PROMPT >> Each line in the entries below that holds the string "Мессерер" must be copied.

RECORDS FOR THIS TASK >>
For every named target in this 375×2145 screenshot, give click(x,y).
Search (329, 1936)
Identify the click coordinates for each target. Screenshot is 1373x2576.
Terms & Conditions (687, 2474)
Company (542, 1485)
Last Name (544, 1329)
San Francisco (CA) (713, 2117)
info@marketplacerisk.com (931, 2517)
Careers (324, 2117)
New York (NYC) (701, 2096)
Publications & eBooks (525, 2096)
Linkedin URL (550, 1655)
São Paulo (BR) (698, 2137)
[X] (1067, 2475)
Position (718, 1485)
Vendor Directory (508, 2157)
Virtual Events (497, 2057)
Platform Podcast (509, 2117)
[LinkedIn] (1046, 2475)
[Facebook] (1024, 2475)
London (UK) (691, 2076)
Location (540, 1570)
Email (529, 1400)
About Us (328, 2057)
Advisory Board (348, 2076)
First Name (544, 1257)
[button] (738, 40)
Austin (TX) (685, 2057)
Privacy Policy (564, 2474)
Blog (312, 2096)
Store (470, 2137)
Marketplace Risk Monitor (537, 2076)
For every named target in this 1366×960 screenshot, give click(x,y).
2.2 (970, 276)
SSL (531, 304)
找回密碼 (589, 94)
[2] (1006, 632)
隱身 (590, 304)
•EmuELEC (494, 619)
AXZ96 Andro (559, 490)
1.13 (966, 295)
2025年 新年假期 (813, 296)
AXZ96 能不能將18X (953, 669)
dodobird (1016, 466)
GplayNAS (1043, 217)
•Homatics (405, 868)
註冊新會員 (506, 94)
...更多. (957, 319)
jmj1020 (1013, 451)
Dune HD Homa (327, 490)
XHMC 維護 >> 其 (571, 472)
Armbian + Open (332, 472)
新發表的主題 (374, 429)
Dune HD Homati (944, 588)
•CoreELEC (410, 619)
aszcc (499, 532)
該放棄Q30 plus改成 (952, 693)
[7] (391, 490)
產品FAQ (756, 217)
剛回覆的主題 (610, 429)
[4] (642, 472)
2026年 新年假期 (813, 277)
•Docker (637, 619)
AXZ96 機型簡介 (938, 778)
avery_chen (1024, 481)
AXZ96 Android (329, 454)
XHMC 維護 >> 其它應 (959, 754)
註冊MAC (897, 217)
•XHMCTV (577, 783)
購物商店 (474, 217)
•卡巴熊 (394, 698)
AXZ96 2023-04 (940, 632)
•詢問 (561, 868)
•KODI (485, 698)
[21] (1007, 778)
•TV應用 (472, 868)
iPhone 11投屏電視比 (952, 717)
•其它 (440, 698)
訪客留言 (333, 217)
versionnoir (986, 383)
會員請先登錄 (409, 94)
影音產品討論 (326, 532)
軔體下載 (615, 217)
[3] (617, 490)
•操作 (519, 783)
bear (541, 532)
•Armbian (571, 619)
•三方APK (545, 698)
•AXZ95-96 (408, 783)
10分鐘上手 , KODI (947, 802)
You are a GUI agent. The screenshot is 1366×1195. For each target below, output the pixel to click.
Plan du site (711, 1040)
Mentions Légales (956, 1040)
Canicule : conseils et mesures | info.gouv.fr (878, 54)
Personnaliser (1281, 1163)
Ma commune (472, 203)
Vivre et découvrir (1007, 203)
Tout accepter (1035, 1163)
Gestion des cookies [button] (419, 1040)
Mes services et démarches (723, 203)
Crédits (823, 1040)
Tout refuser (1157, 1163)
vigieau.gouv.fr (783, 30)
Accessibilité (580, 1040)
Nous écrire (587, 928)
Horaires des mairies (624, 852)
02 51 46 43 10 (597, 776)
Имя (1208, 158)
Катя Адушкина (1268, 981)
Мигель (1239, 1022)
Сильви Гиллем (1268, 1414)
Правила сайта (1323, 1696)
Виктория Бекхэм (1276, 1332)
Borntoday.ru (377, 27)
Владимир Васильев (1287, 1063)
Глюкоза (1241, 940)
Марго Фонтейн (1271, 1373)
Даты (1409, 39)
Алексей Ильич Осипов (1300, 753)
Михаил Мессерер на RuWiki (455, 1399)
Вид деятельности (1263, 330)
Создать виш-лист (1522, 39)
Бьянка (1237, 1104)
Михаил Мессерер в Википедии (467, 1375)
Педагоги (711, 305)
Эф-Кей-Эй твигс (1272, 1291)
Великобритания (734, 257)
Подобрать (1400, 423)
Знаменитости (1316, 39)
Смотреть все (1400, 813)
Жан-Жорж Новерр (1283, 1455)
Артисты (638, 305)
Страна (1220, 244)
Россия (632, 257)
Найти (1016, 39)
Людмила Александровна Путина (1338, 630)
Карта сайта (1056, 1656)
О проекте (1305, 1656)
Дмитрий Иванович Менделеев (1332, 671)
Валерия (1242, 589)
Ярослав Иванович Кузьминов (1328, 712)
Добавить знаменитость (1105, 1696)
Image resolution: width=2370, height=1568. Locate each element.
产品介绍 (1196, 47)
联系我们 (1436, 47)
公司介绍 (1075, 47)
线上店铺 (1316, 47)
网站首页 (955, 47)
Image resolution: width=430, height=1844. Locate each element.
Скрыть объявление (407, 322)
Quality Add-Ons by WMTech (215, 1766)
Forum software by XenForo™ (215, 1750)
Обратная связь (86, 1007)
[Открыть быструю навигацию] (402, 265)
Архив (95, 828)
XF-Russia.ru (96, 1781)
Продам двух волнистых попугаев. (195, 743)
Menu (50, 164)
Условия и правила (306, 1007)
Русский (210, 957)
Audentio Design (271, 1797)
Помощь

RESULT FOR THIS TASK >>
Михаил Мессерер на RuWiki (455, 1399)
Михаил Мессерер в Википедии (467, 1375)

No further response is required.